[[ SUPPLIED PASSAGE open ]]

‘No one has ever lost money doing business with the government: it’s too stupid and has too much money’. Debatable?  Maybe so. But somehow I don’t think Vitalis Global Healthcare (VGH) would bother to argue the toss.

VGH is the company which (with surprising speed?) successfully tendered to run three State-owned hospitals. It has now apparently surrendered – that is to say sold – this multimillion 30-year (going on 99) government concession to Steward Health Care. And it has done so for an undisclosed sum of money, barely two years into the original grant.

All signs seem to indicate that the original deal between the government and VGH was never intended to go anywhere and was nothing more than a smokescreen: a lucrative and profitable stepping stone for VGH to rake in a handsome profit and then disappear over the blue horizon.

It looks increasingly like VGH never intended running any kind of hospital, let alone committing to one for 30 years, which could explain (1) why VGH apparently signed a Memorandum of Understanding (MoU) with the government even before it had won the tender; (2) why the original contract made provision for the sale of the concession within the first five years; and (3) why the ultimate beneficiaries of VGH have remained unknown and will undoubtedly never be discovered.

[[ SUPPLIED PASSAGE closed ]]
[[ SUPPLIED ENTRIES open ]]

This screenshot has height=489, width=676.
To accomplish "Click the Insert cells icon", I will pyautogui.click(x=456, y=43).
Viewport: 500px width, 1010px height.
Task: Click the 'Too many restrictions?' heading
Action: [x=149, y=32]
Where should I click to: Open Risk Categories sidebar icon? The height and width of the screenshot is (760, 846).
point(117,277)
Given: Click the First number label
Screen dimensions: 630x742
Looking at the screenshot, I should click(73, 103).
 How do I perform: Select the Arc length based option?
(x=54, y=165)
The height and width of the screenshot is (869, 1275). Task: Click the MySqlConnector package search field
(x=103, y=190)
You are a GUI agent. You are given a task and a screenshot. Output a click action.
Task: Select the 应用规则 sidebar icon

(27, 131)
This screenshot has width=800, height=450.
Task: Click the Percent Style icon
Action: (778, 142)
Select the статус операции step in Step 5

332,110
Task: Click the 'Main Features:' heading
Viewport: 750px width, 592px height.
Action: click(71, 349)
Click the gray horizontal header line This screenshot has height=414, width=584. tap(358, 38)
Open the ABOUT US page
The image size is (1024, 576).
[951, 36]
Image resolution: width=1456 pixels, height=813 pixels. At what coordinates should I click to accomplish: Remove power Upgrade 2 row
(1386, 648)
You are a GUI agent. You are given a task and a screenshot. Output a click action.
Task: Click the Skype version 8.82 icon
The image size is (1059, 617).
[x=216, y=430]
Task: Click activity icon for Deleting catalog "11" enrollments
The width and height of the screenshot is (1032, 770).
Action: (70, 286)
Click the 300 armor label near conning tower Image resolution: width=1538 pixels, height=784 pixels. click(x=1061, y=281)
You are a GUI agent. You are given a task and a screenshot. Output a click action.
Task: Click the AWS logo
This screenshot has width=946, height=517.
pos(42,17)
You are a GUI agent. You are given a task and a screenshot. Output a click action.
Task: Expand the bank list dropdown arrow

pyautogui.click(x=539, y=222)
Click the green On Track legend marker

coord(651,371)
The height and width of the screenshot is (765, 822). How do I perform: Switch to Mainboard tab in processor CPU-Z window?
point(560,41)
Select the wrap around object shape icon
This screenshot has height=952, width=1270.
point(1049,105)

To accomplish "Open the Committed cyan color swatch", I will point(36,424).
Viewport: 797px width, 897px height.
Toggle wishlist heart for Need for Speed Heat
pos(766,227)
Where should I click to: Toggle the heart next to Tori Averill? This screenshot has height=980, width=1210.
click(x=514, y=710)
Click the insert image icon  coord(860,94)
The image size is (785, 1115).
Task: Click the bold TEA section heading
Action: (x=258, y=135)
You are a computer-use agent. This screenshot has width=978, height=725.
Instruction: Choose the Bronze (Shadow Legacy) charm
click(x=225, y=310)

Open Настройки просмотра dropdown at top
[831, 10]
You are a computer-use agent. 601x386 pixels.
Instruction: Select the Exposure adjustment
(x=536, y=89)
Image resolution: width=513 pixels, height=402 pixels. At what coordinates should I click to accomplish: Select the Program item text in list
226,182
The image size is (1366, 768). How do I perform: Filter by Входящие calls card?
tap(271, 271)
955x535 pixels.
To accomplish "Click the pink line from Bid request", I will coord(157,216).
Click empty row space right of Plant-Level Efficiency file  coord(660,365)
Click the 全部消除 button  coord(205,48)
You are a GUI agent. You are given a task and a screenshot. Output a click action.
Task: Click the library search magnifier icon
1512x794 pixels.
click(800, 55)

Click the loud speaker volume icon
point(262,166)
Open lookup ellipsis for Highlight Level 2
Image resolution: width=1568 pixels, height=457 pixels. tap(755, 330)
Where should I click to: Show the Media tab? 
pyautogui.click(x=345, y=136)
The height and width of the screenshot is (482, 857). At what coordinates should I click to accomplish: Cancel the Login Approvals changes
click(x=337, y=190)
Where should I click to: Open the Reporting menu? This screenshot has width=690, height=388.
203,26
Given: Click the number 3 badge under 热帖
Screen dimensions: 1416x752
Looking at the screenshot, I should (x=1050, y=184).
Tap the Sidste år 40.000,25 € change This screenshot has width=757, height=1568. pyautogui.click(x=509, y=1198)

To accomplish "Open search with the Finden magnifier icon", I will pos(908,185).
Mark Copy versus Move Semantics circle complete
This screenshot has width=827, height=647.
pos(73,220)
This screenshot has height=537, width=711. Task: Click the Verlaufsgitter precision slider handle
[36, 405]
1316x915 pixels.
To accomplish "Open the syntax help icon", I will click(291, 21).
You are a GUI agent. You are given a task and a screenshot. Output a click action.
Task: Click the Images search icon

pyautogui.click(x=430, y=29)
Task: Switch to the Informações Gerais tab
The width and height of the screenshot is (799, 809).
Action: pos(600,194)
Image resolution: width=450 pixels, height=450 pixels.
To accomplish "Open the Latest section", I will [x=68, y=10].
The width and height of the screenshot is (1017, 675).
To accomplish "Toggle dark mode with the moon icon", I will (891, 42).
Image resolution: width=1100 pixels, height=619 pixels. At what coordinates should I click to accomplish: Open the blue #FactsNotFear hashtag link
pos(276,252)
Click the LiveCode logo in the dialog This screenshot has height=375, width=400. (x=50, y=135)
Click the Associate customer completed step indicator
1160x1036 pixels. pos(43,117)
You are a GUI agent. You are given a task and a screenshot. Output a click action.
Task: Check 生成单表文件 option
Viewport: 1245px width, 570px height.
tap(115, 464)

[[ SUPPLIED ENTRIES closed ]]

AIM OF THE TASK —
In the hospital concession commentary, which company acquired the government concession from Vitalis Global Healthcare?

RESULT OF THIS EXERCISE —
Steward Health Care